MimiDaisy11 · 29/03/2021 20:01

I think it's wise to be protective of yourself and baby and plan out what it'd be like to be a single parent.

He doesn't come across great from your message. I'd also wonder about his change in behaviour as you say he's putting the break on. It sounds suspicious to me as you were obviously quite far along when he started putting the breaks on and saying that it was up to you on whether you keep the baby or not. Most women aren't up for late-term abortions and he likely knows it would be harder now.

SunnySideUp2020 · 29/03/2021 20:26

He went on dates and slept with you when living at home with his wife and daughter.
Btw they all say it is unhappy marriage, they drifted apart, they don't sleep together anymore... etc (been there myself, and been naive enough to believe it too).

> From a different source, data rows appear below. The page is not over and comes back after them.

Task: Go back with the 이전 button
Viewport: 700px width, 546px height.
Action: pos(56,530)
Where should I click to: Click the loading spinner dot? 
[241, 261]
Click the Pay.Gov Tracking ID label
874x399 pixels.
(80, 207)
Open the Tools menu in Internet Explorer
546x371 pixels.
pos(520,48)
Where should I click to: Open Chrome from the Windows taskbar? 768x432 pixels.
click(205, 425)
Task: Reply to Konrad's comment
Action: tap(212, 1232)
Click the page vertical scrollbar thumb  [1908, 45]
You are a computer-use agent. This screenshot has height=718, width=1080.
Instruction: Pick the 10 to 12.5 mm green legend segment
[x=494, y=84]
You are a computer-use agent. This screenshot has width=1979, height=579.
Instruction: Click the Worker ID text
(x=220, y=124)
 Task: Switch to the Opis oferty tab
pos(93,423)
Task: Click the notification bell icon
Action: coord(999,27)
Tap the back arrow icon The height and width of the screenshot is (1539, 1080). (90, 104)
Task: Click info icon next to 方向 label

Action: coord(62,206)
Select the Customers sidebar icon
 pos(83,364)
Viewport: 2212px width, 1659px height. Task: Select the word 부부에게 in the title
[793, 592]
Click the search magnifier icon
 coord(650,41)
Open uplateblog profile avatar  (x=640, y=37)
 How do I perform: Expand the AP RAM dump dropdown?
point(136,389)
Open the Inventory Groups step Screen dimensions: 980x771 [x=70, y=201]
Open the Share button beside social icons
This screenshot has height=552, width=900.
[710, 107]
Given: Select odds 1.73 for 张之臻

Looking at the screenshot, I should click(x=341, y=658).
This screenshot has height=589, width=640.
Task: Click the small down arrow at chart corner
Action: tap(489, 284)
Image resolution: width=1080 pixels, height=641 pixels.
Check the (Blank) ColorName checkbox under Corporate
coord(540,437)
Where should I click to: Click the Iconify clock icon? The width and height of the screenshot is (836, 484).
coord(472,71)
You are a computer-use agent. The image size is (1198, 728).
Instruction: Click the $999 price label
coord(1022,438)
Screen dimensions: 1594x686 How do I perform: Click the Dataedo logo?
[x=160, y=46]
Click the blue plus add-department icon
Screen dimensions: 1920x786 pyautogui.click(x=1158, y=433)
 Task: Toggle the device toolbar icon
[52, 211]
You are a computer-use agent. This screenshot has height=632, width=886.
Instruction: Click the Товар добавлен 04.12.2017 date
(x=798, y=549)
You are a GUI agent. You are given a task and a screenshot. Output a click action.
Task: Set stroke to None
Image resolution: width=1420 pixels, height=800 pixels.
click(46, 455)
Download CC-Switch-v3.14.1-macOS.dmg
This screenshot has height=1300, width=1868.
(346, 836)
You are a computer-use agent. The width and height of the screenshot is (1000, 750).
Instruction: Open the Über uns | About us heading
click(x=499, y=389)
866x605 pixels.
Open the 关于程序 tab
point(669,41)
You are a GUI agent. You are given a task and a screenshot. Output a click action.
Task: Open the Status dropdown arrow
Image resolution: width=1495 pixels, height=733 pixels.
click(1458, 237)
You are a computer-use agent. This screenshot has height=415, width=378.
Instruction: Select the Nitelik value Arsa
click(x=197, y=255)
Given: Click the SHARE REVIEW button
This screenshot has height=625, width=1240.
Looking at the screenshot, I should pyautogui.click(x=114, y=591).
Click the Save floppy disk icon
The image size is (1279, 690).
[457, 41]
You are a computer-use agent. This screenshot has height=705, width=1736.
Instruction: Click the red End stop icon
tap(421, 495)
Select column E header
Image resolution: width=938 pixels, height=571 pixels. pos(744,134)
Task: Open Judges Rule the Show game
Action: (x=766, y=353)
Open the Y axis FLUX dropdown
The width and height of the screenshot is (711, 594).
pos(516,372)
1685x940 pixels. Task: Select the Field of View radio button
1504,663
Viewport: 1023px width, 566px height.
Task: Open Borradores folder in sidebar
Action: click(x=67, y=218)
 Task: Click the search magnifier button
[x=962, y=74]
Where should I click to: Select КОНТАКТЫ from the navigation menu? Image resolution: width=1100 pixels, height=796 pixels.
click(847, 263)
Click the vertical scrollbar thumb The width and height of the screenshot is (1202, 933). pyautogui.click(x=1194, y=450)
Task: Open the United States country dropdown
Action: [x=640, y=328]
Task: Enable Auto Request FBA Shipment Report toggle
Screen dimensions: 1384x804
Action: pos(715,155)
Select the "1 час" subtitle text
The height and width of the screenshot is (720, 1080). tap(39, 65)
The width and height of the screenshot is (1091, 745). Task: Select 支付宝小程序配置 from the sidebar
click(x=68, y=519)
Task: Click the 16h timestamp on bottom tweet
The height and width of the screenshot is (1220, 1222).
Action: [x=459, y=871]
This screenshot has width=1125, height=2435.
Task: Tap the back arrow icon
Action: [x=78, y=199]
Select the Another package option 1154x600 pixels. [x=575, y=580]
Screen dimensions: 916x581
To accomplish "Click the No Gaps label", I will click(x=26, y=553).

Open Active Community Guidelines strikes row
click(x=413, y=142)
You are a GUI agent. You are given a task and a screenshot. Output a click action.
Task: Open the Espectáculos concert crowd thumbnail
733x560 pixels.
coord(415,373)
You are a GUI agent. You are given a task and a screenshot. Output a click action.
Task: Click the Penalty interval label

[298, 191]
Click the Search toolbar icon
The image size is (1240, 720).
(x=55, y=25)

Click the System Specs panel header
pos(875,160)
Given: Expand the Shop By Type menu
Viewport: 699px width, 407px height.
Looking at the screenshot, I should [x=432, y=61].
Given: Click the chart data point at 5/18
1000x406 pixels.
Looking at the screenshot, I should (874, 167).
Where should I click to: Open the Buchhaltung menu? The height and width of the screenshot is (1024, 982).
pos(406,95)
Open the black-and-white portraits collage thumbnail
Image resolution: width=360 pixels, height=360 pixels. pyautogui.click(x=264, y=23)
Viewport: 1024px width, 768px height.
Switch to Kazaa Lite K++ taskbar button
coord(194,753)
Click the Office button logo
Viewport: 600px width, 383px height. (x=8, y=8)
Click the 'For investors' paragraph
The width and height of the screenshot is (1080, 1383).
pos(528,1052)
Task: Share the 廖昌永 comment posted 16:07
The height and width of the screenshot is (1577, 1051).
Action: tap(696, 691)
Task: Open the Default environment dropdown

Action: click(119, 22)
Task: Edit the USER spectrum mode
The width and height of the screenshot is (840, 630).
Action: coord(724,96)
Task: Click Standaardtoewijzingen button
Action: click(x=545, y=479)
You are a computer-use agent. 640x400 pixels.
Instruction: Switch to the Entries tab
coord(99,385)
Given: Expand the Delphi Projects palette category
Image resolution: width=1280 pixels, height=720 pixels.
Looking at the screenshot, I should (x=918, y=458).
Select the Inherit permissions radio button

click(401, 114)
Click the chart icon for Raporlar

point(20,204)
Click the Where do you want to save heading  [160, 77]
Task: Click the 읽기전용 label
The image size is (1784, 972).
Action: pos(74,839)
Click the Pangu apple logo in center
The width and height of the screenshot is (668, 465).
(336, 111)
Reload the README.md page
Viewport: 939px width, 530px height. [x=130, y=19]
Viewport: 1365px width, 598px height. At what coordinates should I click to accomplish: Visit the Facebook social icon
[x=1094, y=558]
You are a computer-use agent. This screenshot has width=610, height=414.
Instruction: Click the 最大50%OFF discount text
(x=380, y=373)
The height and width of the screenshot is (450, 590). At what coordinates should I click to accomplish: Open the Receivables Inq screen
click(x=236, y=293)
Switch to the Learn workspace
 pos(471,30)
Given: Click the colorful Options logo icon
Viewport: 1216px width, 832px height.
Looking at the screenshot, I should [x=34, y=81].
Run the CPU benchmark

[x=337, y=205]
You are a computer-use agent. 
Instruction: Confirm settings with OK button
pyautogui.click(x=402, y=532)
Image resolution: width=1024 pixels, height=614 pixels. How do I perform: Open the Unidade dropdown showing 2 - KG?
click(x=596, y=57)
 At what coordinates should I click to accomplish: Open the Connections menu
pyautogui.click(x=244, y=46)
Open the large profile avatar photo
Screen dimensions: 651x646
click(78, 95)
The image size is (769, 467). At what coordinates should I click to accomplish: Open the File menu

You should prepare to be a single mum. If he actually leaves his wife and get a place for himself then try to get to know each other and see how it goes. But before he moves, i would cut contact and move on with my life if i were you. It will be drama and stress that you don't need....

LP37 · 30/03/2021 11:49

@swiftt

I’m in a similar situation. I’m 30 weeks pregnant now from a very casual relationship last summer. I say relationship, we were really just sleeping together sporadically. Neither of us have other kids, but he said he always wanted them and was quite excited and positive. We said we’d see how things went. We tried ‘seeing each other’ I guess, but it was pretty apparent that we weren’t a good match and we’d be forcing it for the sake of the baby so we’ve agreed to be friends instead. It’s hard, and I get upset sometimes because although I always saw myself having kids, I never imagined it being like this. I don’t have feelings for him though, which makes it much easier to have a decent relationship as there isn’t any bitterness or resentment of a breakup on either side. Ultimately you have to do what’s right for you. I would think about things from the perspective of doing it alone, and any support from him being a bonus - could you manage alone financially, emotionally? Just don’t pin your hopes on a happy ending. Hope that doesn’t sound cynical, I just think it’s important to be realistic.
Thanks for replying. It does sound like a similar situation. Can I ask what you have planned for practical arrangements once the baby arrives? I can't imagine sending a tiny baby away for 2 nights a week to stay with its dad! Also have you discussed the financial side of things with the dad, and how did that go? It seems so uncomfortable to have these conversations with a guy I hardly know but it takes two to tango, and if I'm keeping the baby he needs to pay his way.